__Exercise__:
The data below must be returned in full and exactly.

__Data to process__:
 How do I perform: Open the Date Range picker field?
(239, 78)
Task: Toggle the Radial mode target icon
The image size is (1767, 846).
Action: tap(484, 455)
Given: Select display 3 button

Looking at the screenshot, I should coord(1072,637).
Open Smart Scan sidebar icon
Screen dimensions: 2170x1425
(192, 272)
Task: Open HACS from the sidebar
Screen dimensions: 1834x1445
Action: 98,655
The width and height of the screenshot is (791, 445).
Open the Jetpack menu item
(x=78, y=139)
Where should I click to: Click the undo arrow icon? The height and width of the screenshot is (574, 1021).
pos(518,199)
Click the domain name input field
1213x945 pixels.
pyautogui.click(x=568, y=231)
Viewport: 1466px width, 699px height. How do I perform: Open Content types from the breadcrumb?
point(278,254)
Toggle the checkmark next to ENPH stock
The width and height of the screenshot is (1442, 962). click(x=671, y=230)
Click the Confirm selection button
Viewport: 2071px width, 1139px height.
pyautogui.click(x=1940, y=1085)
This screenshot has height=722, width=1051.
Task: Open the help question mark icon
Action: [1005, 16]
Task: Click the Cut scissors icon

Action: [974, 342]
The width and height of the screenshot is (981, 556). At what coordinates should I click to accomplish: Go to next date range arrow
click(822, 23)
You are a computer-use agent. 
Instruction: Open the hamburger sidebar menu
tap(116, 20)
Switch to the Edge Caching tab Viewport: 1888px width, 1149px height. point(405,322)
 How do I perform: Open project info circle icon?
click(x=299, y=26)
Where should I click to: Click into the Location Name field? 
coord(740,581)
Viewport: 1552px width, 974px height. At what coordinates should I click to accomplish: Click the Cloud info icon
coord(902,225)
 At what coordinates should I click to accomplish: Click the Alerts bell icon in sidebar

__Answer to this task__:
 How do I perform: Open the Date Range picker field?
(239, 78)
Task: Toggle the Radial mode target icon
The image size is (1767, 846).
Action: tap(484, 455)
Given: Select display 3 button

Looking at the screenshot, I should coord(1072,637).
Open Smart Scan sidebar icon
Screen dimensions: 2170x1425
(192, 272)
Task: Open HACS from the sidebar
Screen dimensions: 1834x1445
Action: 98,655
The width and height of the screenshot is (791, 445).
Open the Jetpack menu item
(x=78, y=139)
Where should I click to: Click the undo arrow icon? The height and width of the screenshot is (574, 1021).
pos(518,199)
Click the domain name input field
1213x945 pixels.
pyautogui.click(x=568, y=231)
Viewport: 1466px width, 699px height. How do I perform: Open Content types from the breadcrumb?
point(278,254)
Toggle the checkmark next to ENPH stock
The width and height of the screenshot is (1442, 962). click(x=671, y=230)
Click the Confirm selection button
Viewport: 2071px width, 1139px height.
pyautogui.click(x=1940, y=1085)
This screenshot has height=722, width=1051.
Task: Open the help question mark icon
Action: [1005, 16]
Task: Click the Cut scissors icon

Action: [974, 342]
The width and height of the screenshot is (981, 556). At what coordinates should I click to accomplish: Go to next date range arrow
click(822, 23)
You are a computer-use agent. 
Instruction: Open the hamburger sidebar menu
tap(116, 20)
Switch to the Edge Caching tab Viewport: 1888px width, 1149px height. point(405,322)
 How do I perform: Open project info circle icon?
click(x=299, y=26)
Where should I click to: Click into the Location Name field? 
coord(740,581)
Viewport: 1552px width, 974px height. At what coordinates should I click to accomplish: Click the Cloud info icon
coord(902,225)
 At what coordinates should I click to accomplish: Click the Alerts bell icon in sidebar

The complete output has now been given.